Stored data
"""
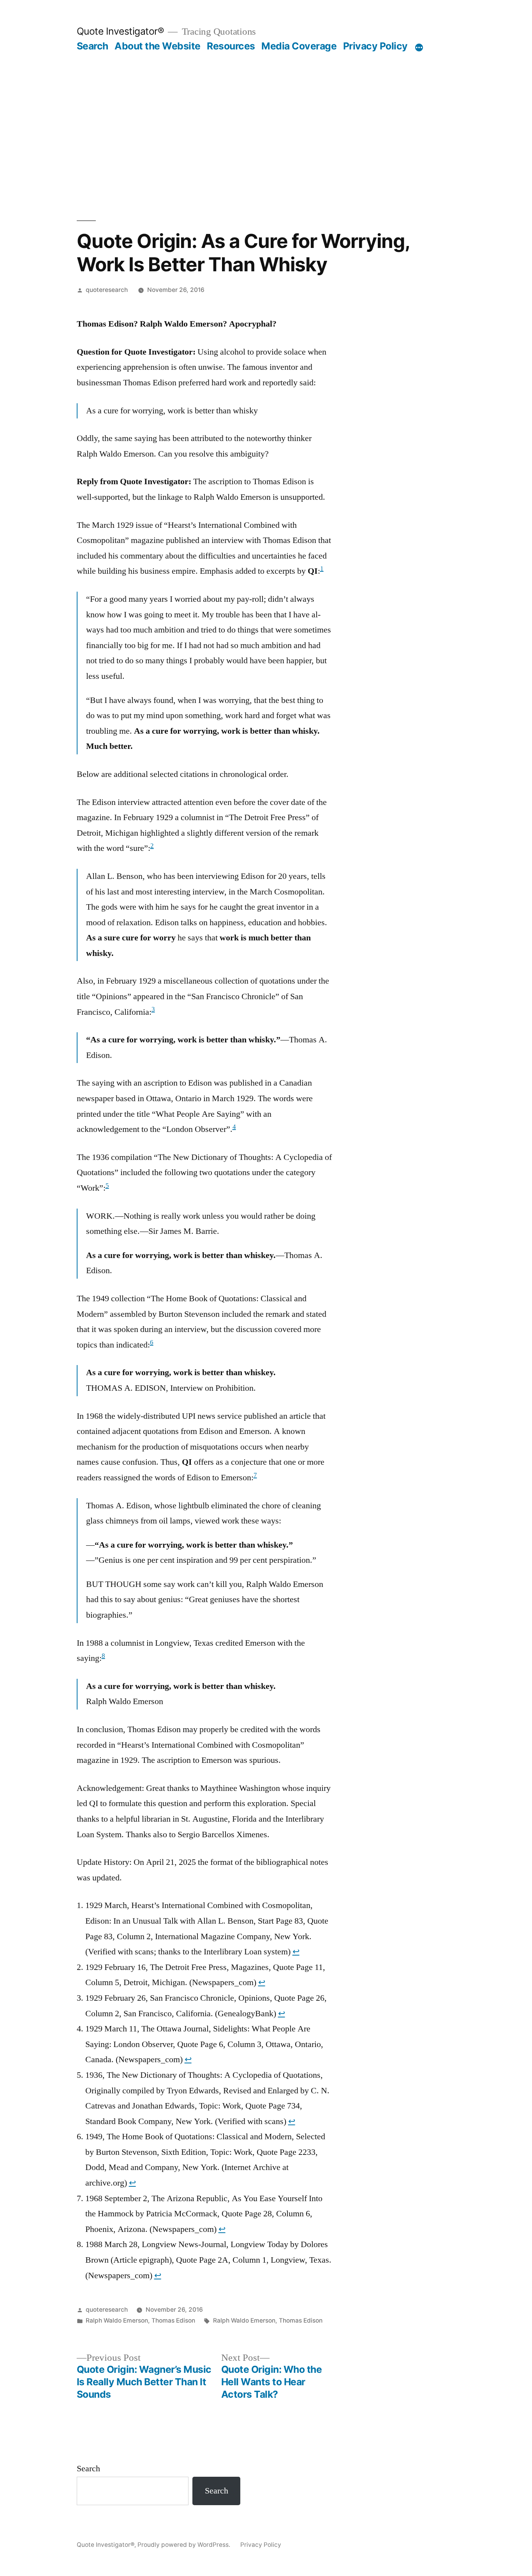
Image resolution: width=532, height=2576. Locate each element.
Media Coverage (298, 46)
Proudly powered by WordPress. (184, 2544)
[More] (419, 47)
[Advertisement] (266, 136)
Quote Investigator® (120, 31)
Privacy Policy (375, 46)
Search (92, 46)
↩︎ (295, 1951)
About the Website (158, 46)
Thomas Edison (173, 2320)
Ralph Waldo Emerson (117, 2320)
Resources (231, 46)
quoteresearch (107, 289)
"""
"""
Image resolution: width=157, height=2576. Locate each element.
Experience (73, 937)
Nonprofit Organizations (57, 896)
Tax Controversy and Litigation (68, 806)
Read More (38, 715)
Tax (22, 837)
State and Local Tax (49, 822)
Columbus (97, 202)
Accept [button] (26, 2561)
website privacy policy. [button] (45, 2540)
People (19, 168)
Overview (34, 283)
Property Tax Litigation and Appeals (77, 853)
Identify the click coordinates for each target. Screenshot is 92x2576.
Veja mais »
"""
▶ _Task statement_:
The string "Image" appears in how many lines above? Answer with the number only.

▶ _Solution_:
2